*What you need to do*: Everything from the line containing "[Pinterest] (436, 1951)" through the end of the entries should be output exactly; nothing before it is wanted.

*Given records*:
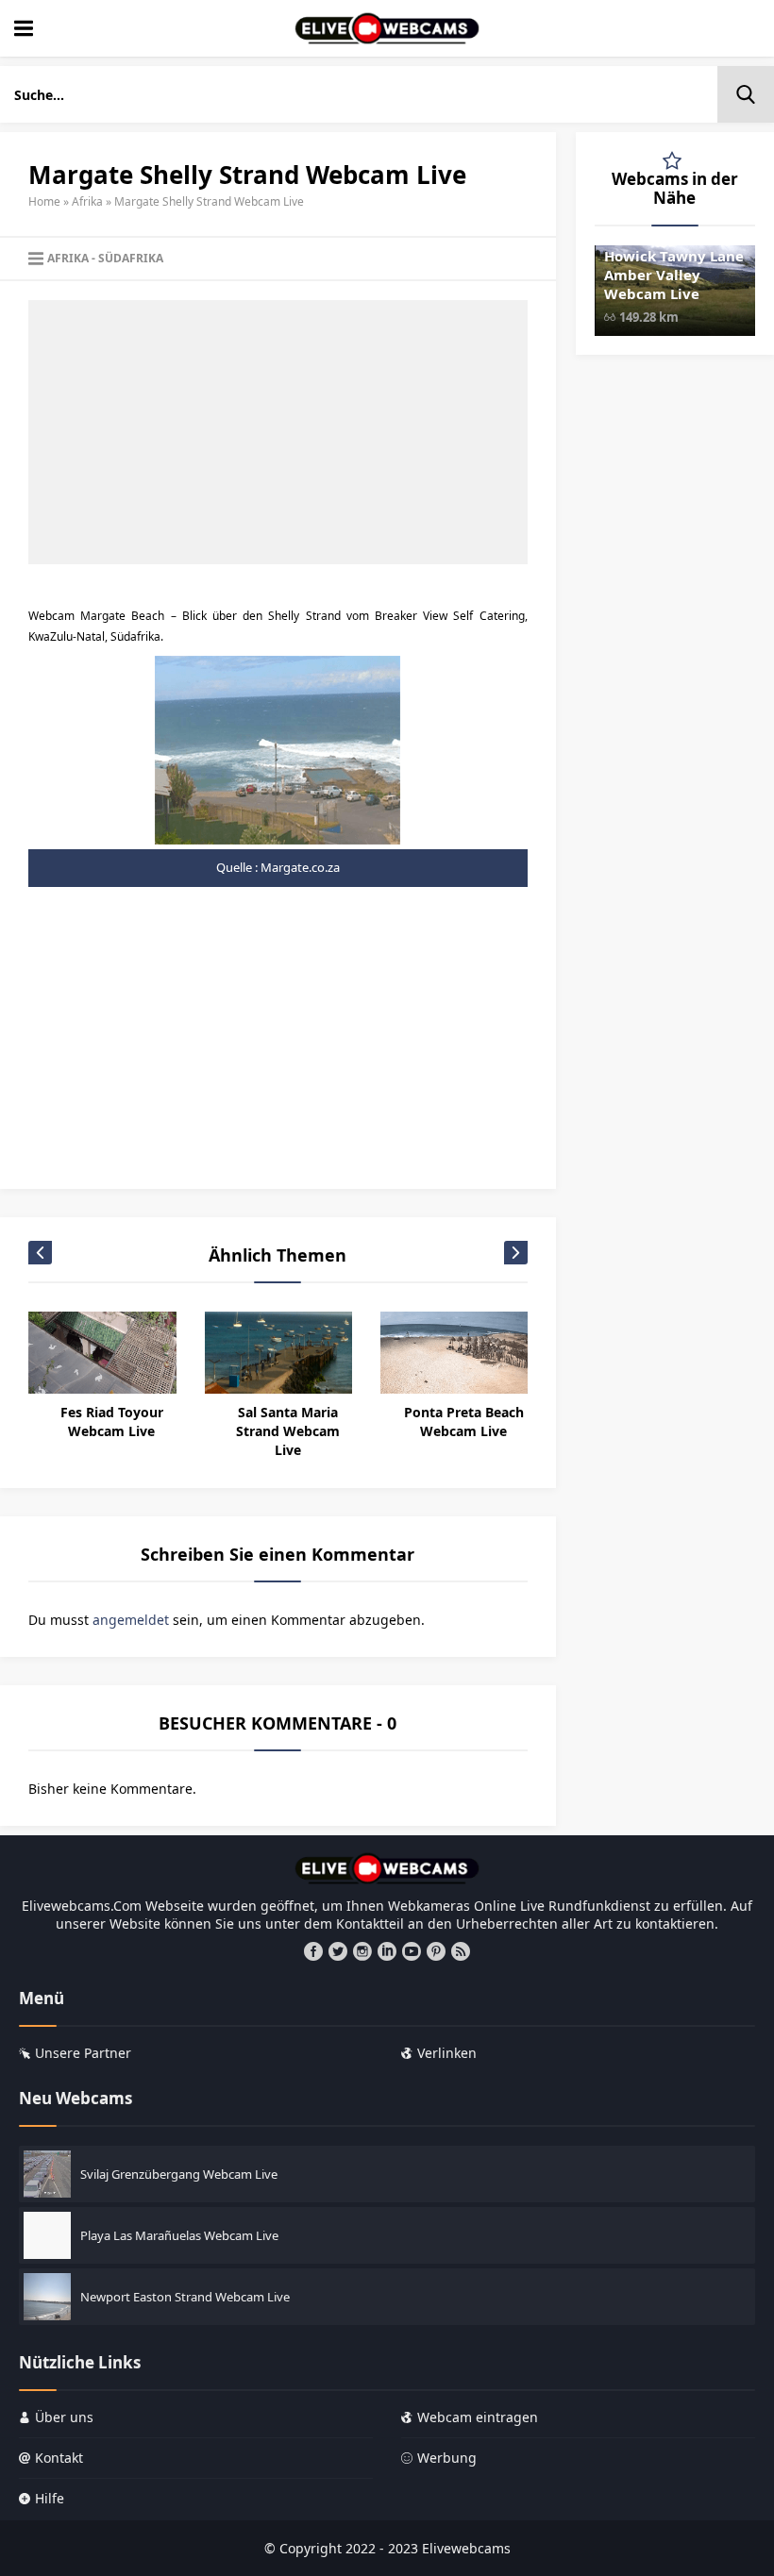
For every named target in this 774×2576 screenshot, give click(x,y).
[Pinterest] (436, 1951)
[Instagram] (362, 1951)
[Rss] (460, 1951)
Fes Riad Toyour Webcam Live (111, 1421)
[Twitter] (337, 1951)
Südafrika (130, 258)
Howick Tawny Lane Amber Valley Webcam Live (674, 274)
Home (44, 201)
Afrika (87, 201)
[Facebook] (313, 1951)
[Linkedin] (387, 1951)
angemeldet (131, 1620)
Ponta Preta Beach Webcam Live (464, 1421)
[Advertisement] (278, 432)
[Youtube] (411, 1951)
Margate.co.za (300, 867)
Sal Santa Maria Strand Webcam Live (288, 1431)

*Answer to the exercise*:
[Pinterest] (436, 1951)
[Instagram] (362, 1951)
[Rss] (460, 1951)
Fes Riad Toyour Webcam Live (111, 1421)
[Twitter] (337, 1951)
Südafrika (130, 258)
Howick Tawny Lane Amber Valley Webcam Live (674, 274)
Home (44, 201)
Afrika (87, 201)
[Facebook] (313, 1951)
[Linkedin] (387, 1951)
angemeldet (131, 1620)
Ponta Preta Beach Webcam Live (464, 1421)
[Advertisement] (278, 432)
[Youtube] (411, 1951)
Margate.co.za (300, 867)
Sal Santa Maria Strand Webcam Live (288, 1431)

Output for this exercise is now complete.